Si tu débutes avec un lombricomposteur, la vraie question n’est pas seulement “quels déchets je peux mettre ?”, mais surtout “quels déchets vont vraiment bien fonctionner avec des vers, sans créer d’odeur, de moucherons ou de déséquilibre”. Contrairement au compost extérieur, le lombricompostage demande un peu plus de précision, parce que le système est plus petit, plus fermé et plus sensible. Bonne nouvelle : une fois que tu comprends la logique, c’est simple à gérer au quotidien.

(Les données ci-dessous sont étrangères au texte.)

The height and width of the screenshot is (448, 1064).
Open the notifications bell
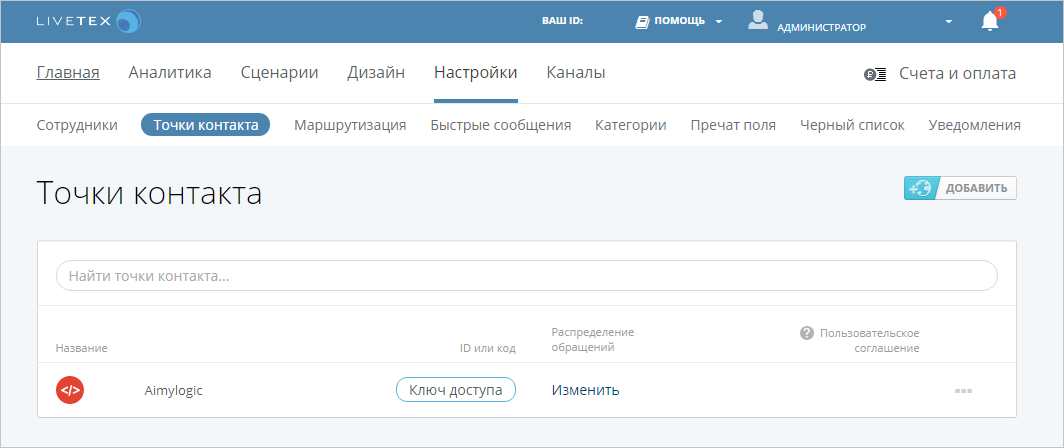[x=990, y=21]
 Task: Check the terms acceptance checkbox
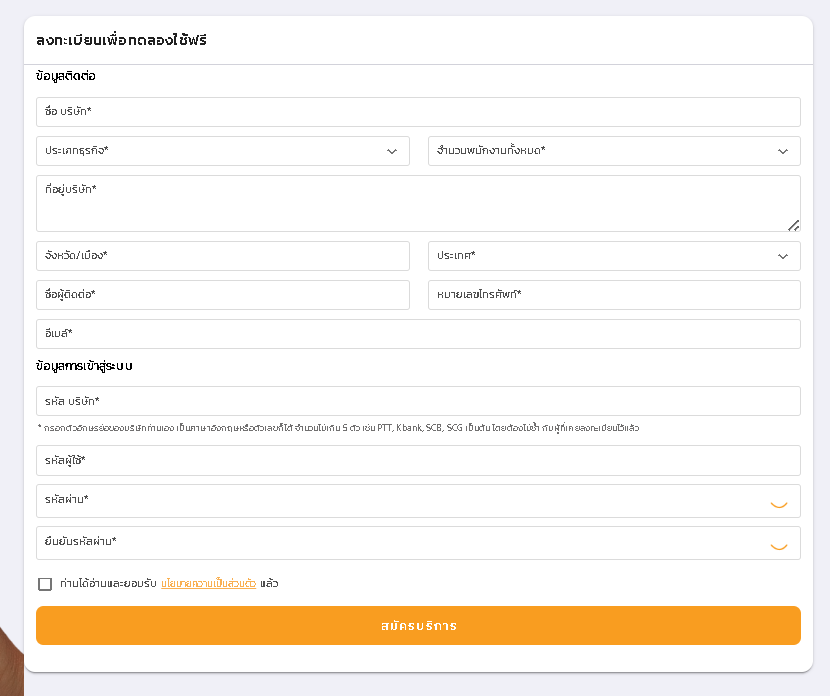click(44, 583)
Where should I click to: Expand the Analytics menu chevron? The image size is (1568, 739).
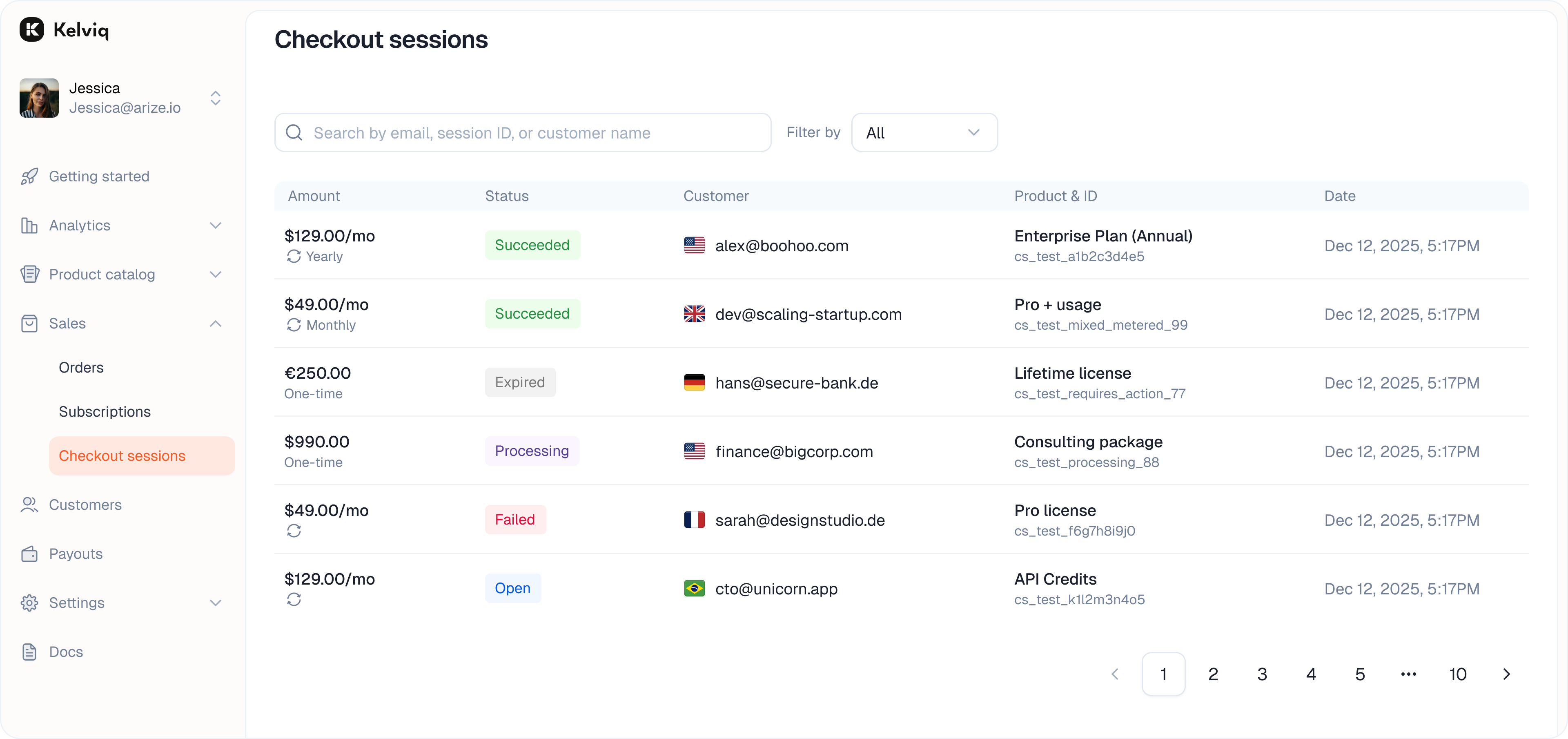click(x=216, y=225)
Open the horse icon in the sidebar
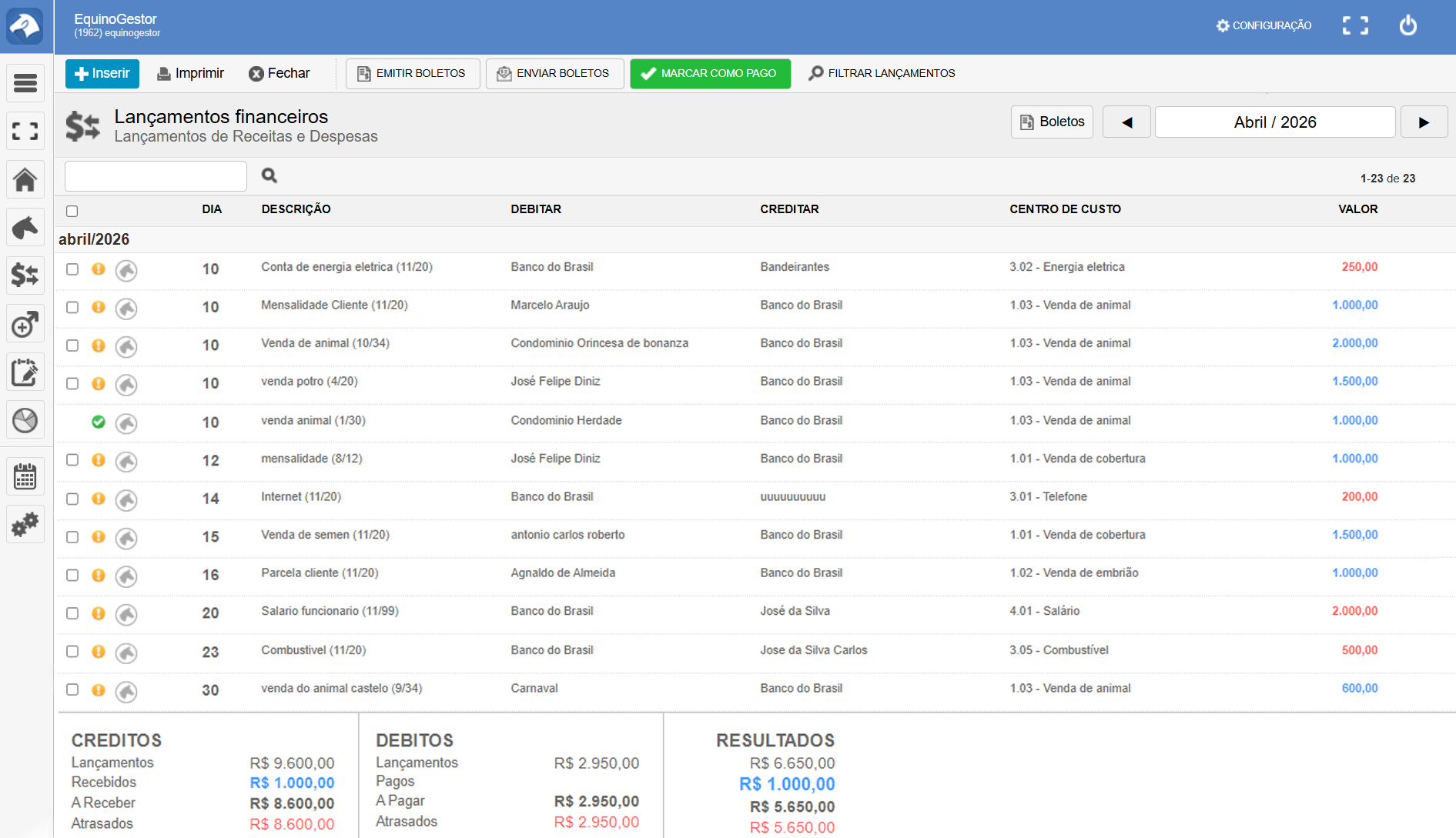This screenshot has height=838, width=1456. tap(25, 228)
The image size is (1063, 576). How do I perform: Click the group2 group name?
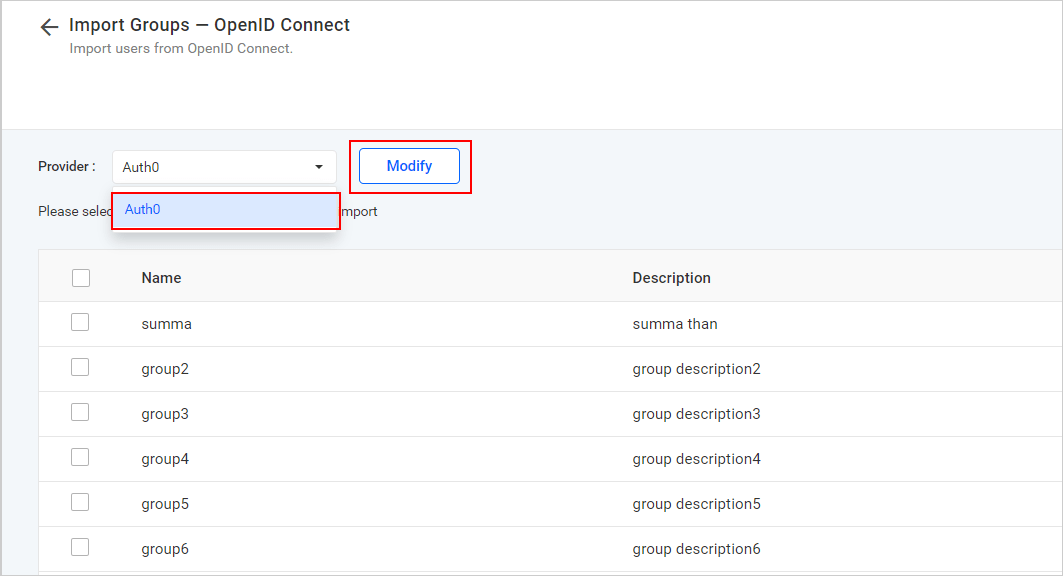[165, 367]
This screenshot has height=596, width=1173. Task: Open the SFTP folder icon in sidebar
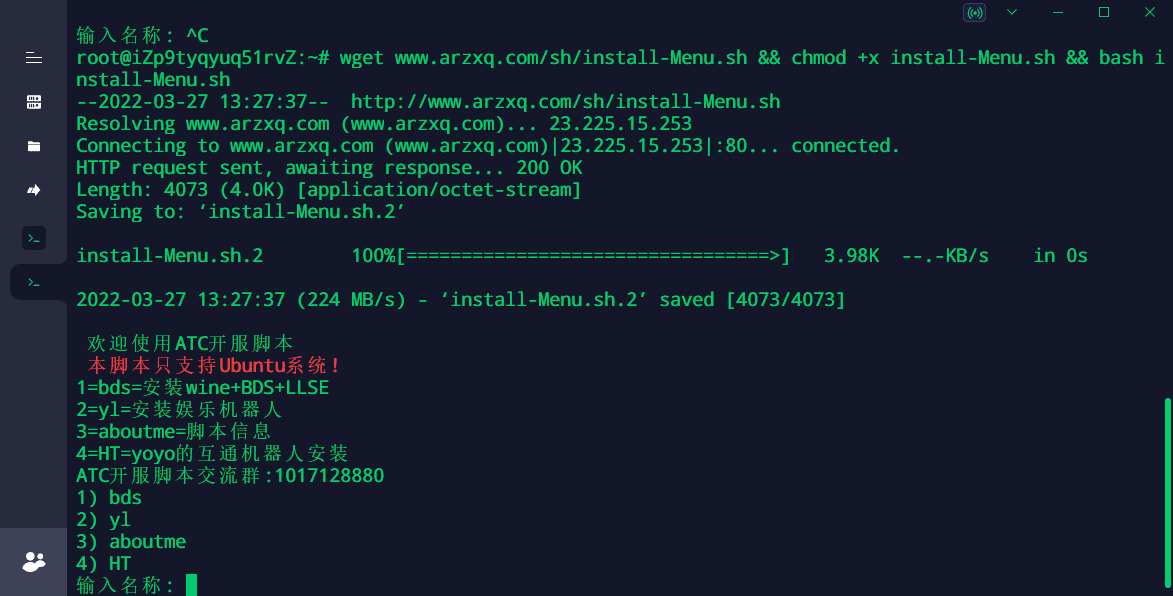34,146
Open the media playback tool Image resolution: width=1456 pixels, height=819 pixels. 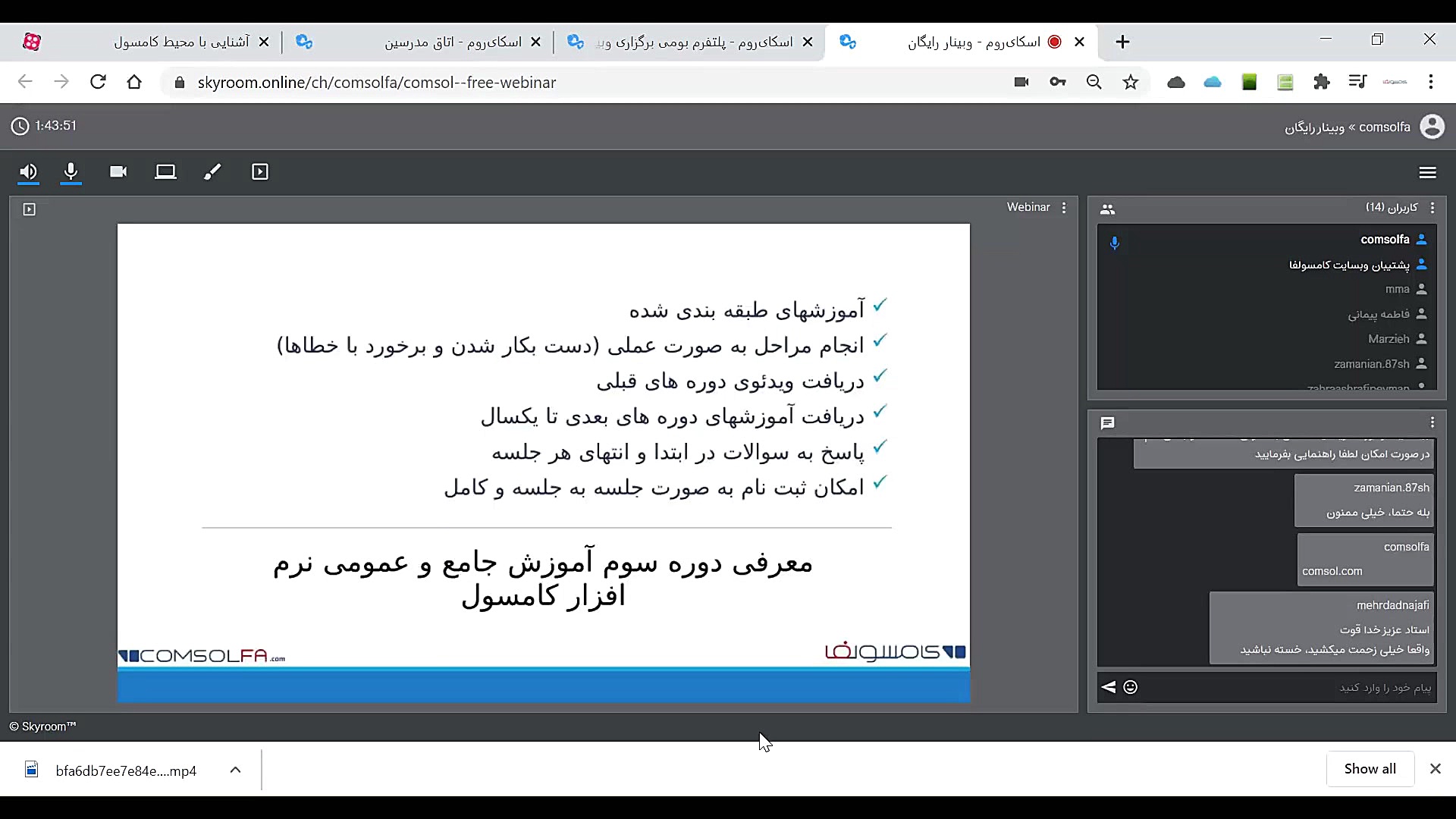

L’essentiel a retenir : un lombricomposteur accepte surtout les déchets de cuisine non transformés, en petites quantités et bien équilibrés entre matières humides et matières sèches.
- Les fruits, légumes, marc de café et sachets de thé sont les bases les plus simples à composter.
- Les matières sèches comme le carton brun, le papier journal et les rouleaux aident à éviter l’excès d’humidité.
- Les aliments trop salés, épicés, gras ou vinaigrés perturbent les vers et sont à éviter.
- Les produits d’entretien, le verre, les métaux et les déchets synthétiques ne vont jamais au lombricomposteur.
- L’ail et les oignons cuits peuvent être acceptés en petite quantité dans la plupart des cas.
- Le bon fonctionnement repose sur l’équilibre : trop de déchets humides = odeurs et excès d’eau.
- En cas de doute, mieux vaut couper petit, apporter peu et observer la réaction du bac.
La liste des déchets à mettre dans un lombricomposteur
Dans la pratique, les vers ne mangent pas “tout ce qui est biodégradable”. Ils travaillent mieux avec des déchets organiques simples, déjà découpés ou facilement dégradables. Si tu es dans un appartement, c’est même un avantage : tu peux valoriser une grande partie de tes déchets de cuisine sans attendre un compost extérieur.
Le bon réflexe, c’est de penser en deux familles : les déchets humides et les déchets secs. Ce duo est essentiel, parce qu’il permet de maintenir un milieu aéré, stable et agréable à vivre pour les vers.
Les déchets humides
Ce sont les apports les plus fréquents. Ils nourrissent les vers, mais ils apportent aussi beaucoup d’eau. C’est pour cela qu’ils doivent toujours être compensés par des matières sèches.
- Les fruits : épluchures, trognons, pépins, graines
- Les légumes : épluchures, restes crus ou cuits, fanes
- Les agrumes cuits ou crus, en petits morceaux
- Les restes de repas : entrée, plat, dessert, y compris avec sauce, en petite quantité
- Les coquilles d’œufs écrasées
- Les fleurs fanées
- Le marc de café et les sachets de thé
- L’ail et les oignons cuits, en quantité raisonnable
Concrètement, les épluchures de cuisine sont souvent la base la plus simple pour démarrer. Si tu rencontres un doute sur un aliment, pose-toi une question très simple : est-ce que ce déchet est naturel, non transformé et sans excès de sel ou d’huile ? Si la réponse est oui, il a de bonnes chances d’être accepté.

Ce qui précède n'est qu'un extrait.